Wednesday, November 23, 2011

Happy Thanksgiving


I have had the mental image of Alex doing the same "giddy glee" pose Sarah uses for a long time now, and I've finally capitalized. Anyway!

Thanksgiving, befitting its place on the calendar, has always been the awkward middle child of the three big holidays the end of the year brings. Halloween stands out by virtue of being so different. Christmas overshadows everything else. Thanksgiving kind of gets lost in the shuffle, but nonetheless I have some memories of it.
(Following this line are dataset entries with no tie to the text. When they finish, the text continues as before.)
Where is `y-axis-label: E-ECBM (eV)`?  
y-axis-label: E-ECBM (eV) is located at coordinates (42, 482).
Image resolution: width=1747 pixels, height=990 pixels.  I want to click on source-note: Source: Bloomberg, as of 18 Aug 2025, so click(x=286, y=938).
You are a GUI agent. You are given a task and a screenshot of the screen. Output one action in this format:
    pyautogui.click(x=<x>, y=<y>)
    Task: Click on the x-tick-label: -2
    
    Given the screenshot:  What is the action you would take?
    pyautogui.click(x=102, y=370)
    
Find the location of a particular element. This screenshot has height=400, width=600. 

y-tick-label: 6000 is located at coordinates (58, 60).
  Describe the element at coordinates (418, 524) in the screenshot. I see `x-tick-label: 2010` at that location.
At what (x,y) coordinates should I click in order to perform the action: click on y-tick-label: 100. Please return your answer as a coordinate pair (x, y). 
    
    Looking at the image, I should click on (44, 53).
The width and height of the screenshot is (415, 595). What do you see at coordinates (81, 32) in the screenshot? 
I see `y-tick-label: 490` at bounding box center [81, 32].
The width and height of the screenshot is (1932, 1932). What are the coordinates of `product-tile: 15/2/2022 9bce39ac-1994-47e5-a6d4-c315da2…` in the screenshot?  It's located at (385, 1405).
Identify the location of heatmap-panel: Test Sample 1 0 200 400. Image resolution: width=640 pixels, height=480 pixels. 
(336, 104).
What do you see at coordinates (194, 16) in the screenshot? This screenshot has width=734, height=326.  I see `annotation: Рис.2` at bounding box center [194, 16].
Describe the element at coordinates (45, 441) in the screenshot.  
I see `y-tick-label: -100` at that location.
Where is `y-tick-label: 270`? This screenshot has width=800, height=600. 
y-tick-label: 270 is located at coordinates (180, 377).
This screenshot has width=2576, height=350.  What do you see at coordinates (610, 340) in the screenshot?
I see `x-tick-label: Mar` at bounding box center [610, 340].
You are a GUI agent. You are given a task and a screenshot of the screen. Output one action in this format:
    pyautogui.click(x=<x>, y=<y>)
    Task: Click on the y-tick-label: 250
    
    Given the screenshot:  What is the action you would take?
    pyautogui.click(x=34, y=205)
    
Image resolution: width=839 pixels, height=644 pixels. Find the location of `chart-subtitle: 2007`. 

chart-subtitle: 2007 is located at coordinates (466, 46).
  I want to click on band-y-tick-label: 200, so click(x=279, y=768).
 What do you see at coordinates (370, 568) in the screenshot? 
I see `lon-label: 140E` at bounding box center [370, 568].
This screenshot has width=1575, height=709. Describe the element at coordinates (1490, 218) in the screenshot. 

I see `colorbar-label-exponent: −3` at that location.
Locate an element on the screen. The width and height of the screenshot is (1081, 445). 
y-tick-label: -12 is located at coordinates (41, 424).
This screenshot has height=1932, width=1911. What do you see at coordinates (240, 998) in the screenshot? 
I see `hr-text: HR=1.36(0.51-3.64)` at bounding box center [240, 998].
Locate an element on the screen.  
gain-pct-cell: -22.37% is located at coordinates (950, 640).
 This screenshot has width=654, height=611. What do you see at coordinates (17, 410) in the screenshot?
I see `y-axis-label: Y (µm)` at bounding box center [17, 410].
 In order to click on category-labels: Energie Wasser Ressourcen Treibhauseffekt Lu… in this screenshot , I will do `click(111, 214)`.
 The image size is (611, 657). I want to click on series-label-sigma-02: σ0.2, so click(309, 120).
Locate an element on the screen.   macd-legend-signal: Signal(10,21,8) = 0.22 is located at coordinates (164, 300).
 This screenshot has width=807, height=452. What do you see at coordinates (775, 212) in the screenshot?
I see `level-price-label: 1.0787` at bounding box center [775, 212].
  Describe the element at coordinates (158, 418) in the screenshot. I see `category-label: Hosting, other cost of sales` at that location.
The number one Thanksgiving memory for me is the yearly agony of having to wait so long for Thanksgiving dinner. It took longer to prepare - far longer - than a normal dinner, and of course we couldn't ruin our appetites with snacks. The result was having to wait several hours longer than usual for a meal - but at least the uniqueness of it made it all worthwhile.

Closely following this is, of course, the Macy's Thanksgiving Day Parade. I didn't know why Thanksgiving managed to stand alongside the Fourth of July as one of only two major holidays so closely associated with parades, but I didn't mind. When it came to watching the show, I cared about one thing and one thing only - the floats. Huge inflatable representations of my favorite cartoon characters, larger than life, right there on TV. The floats with costumed characters and crazy productions were cool, too. I was mesmerized, and whenever they cut away to one of the concert numbers or other non-float things, I got annoyed. The one float I always looked forward to the most was the Garfield float.


Truly a thing of beauty. I remember the year they retired this float. I watched the parade, desperately awaiting the arrival of one of my beloved childhood icons, and he never showed up. I was very upset. And also like seven years old, you gotta understand. Fortunately they replaced him with a new float, but I preferred the old one because the new one stood upright, and the bipedal characters were always tilted way forward. Old Garfield was right-way-up. He knew the score. 

Aside from the parades and some foggy memories of visits to the houses of various uncles, I have few memories of Thanksgiving. However, I do associate the cartoon A Pup Named Scooby-Doo with Thanksgiving, and I'm pretty sure that's because Cartoon Network held a marathon of it one year on turkey day and I flipped back and forth between it and the parade. I associate Foster's Home For Imaginary Friends with the Fourth of July and The Twilight Zone with New Year's Day for the same reason.

Batten down the hatches - two days from now the Christmas juggernaut steps up its game. We got our first major snowfall of the year this morning, so I'm in the right frame of mind. Christmas music, here I come!